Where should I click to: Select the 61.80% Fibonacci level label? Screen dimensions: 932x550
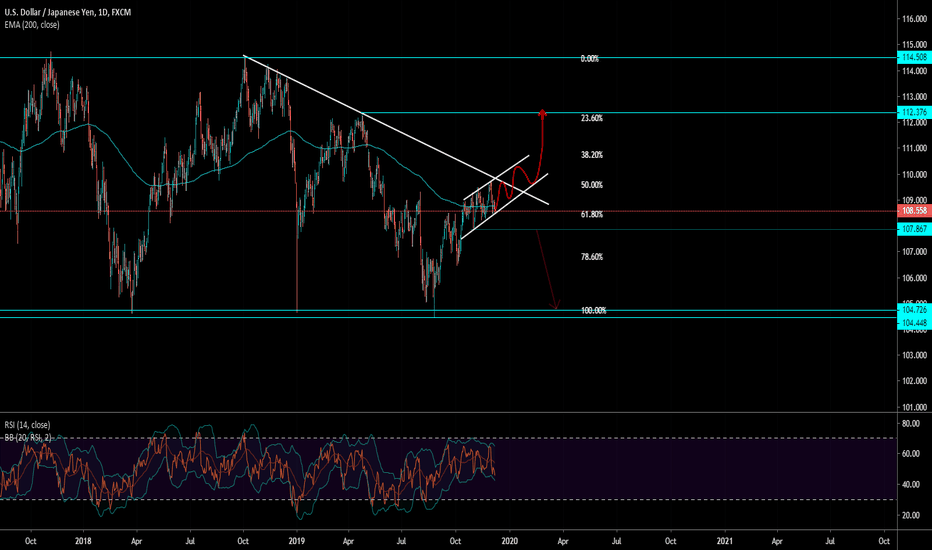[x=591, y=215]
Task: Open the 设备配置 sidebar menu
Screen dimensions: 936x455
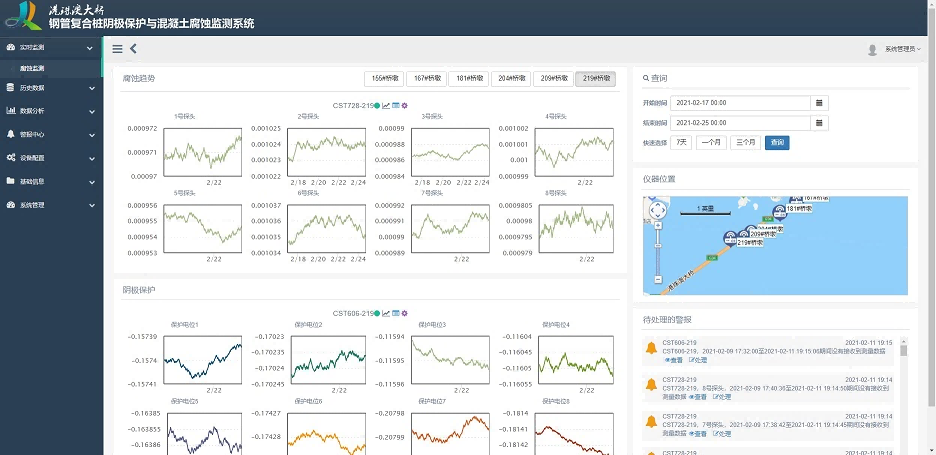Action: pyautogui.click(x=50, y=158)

### WORK ORDER
Starting at the line that contains "Task: Open the 设备配置 sidebar menu", return every line through the end of the records above exactly as written, and return no pictures.

### RESULT OF THE EXERCISE
Task: Open the 设备配置 sidebar menu
Screen dimensions: 936x455
Action: pyautogui.click(x=50, y=158)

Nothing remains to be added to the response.